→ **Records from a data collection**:

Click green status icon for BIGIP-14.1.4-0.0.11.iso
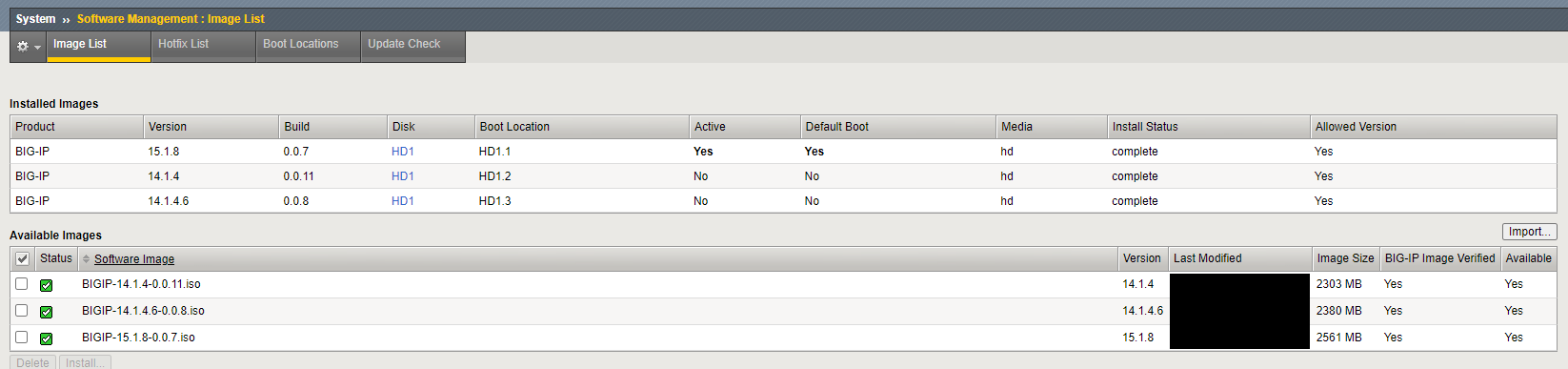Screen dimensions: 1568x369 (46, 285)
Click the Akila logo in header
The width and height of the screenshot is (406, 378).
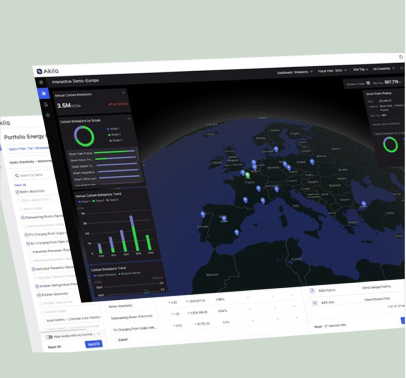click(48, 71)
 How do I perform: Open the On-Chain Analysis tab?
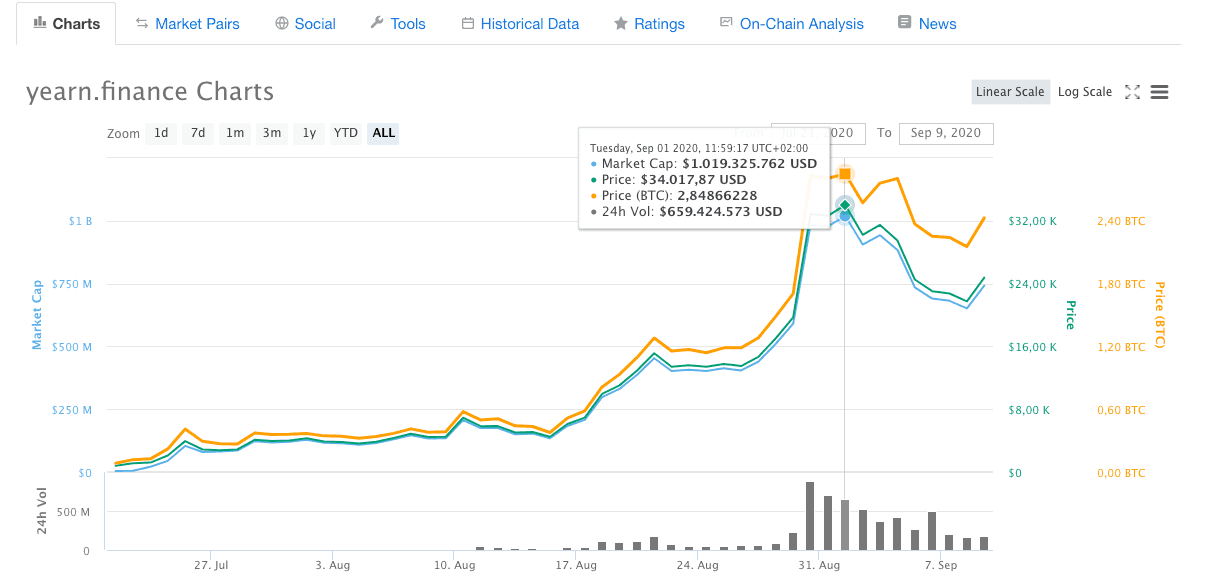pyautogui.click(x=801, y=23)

→ **Written problem**: Rewrite the data from its start through the line containing "click(48, 71)", replacing "green" with "blue" and keeping everything else unchanged. Leave the pictures out of your answer.

→ **Final answer**:
Click blue status icon for BIGIP-14.1.4-0.0.11.iso
Screen dimensions: 1568x369 (46, 285)
Click the Akila logo in header
The width and height of the screenshot is (406, 378).
click(48, 71)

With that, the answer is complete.